LDNPs increased intestinal AhR activity and decreased hepatic bacterial translocation. Relative ileum Cyp1a1 mRNA expression (A) and activity (B) in LDNPs‐treated PF‐fed or AF‐fed mice. (C) Relative ileum Il‐22 mRNA expression (upper panel) and serum IL‐22 protein level (lower panel). (D) Effects of LDNPs on ileum mRNA expression of Reg3b and Reg3g. (E) Upper panel: Representative microphotographs of immunofluorescence staining for lysozyme on mouse ileum tissue. Lower panel: Quantification of lysozyme‐positive stained Paneth cells (red). 4´,6‐diamidino‐2‐phenylindole (blue): nucleic counter stain. (F) Fold change of bacteria load in the livers of LDNPs‐treated PF‐fed or AF‐fed mice.
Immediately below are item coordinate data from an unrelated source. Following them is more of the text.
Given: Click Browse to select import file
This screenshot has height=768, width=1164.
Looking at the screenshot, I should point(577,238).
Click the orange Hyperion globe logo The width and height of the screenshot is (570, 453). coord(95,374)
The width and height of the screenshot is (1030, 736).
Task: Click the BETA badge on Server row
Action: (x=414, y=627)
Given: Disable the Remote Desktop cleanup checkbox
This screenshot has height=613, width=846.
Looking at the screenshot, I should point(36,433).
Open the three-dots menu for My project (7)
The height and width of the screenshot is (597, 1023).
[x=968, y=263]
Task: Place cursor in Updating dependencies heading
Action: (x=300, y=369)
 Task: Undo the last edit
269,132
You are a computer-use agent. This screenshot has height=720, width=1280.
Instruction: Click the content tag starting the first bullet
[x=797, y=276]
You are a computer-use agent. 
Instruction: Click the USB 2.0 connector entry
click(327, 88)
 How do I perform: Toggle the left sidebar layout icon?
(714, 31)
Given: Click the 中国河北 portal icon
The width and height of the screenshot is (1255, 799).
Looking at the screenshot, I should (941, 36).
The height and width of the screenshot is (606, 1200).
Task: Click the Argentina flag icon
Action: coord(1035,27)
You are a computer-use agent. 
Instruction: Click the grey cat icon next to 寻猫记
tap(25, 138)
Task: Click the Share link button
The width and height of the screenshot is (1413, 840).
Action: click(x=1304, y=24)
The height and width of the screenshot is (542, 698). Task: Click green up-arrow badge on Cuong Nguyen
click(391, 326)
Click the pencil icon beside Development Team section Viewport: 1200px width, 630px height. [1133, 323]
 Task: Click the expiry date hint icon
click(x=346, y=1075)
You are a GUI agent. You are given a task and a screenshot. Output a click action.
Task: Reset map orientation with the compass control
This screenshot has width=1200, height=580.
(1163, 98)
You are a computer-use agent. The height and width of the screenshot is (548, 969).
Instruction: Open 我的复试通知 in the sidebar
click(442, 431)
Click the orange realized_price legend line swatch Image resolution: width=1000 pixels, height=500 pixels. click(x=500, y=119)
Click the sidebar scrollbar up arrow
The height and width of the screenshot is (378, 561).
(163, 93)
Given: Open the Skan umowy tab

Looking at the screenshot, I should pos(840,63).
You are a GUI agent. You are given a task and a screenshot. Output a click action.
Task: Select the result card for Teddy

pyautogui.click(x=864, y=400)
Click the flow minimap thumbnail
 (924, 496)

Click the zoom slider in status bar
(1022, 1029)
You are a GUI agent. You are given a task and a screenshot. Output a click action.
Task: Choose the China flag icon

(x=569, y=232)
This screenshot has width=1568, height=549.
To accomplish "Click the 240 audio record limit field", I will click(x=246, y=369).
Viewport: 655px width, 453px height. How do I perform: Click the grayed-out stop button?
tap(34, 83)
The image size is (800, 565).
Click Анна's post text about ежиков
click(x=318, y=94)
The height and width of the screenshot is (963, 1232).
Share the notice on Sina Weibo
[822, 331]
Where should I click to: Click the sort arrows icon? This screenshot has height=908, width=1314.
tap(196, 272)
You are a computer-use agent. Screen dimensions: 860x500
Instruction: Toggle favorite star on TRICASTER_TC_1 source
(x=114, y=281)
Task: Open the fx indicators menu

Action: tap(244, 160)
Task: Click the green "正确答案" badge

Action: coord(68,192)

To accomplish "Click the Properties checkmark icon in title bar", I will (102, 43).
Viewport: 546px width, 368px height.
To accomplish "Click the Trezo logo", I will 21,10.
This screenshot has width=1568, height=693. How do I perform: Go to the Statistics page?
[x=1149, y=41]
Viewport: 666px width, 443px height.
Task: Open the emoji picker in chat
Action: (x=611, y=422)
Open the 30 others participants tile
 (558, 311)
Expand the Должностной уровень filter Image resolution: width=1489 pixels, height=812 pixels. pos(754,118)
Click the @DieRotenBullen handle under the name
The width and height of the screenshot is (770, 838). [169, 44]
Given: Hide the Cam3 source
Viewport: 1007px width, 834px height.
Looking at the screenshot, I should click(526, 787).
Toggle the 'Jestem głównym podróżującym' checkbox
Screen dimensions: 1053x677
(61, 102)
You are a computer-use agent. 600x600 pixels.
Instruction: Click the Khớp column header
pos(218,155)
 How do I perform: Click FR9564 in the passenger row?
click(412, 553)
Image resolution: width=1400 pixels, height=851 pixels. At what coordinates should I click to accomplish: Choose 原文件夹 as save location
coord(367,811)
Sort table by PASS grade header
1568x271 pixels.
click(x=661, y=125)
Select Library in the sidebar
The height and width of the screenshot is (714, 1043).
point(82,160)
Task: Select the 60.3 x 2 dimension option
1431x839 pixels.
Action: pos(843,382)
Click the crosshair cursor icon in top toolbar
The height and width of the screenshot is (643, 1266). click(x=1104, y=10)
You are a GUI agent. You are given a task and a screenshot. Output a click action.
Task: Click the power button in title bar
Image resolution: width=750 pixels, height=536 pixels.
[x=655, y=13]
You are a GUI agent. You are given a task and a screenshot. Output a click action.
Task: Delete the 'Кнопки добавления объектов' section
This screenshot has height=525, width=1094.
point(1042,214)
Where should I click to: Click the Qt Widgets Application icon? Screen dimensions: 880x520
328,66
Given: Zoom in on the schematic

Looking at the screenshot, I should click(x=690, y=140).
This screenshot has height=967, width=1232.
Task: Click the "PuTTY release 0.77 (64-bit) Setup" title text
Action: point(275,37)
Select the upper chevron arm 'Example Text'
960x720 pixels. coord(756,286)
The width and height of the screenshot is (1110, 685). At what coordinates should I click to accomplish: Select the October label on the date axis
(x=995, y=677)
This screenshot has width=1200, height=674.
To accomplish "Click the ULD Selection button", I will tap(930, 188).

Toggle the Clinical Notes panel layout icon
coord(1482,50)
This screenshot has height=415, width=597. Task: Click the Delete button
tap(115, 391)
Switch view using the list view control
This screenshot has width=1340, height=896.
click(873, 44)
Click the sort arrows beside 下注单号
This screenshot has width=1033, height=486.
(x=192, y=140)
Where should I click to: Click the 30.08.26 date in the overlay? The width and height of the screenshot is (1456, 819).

Data are expressed as the mean ± SEM (n = 5‐7 mice/group). *P < 0.05, **P < 0.01, ***P < 0.001.

FIG. 7

LDNP treatment decreased circulating endotoxin level through Nrf2 activation. (A) Western blot for nuclear Nrf2 protein in ileum tissues of LDNPs‐treated mice fed with alcohol. Histone H3 serves as a loading control. (B,C) Relative mRNA level of Nrf2 and Nqo1 in mouse ileum. (D) Dihydroethidium staining for the measurement of ROS in the ileum tissues. (E) Western blots for tight junction proteins in the ileum tissue. (F) Serum endotoxin levels. Data are expressed as the mean ± SEM (n = 5‐7 mice/group). *P < 0.05.

FIG. 8

Effects of LDNPs in ALD are regulated by the AhR signaling pathway. (A) Upper panel: H&E staining of liver tissues (left) and hepatic triglyceride levels (right) of alcohol‐fed mice that co‐administered with LDNPs and control vehicle or AhR inhibitor CH223191. Lower panel: serum ALT and AST. (B) Serum IL‐22 protein levels (left panel); relative ileum mRNA expression of Il‐22 and Cyp1a1 (middle and right panel). (C) Ileum Reg3g mRNA expression. (D) Fold change of hepatic bacterial load. (E) Ileum mRNA expression of Nrf2 and Nqo1. Data are expressed as the mean ± SEM (n = 5‐7 mice/group). (F) Proposed model of LDNP action on intestinal AhR signaling in ALD. *P < 0.05, **P < 0.01, ***P < 0.001. Abbreviation: CV, control vehicle.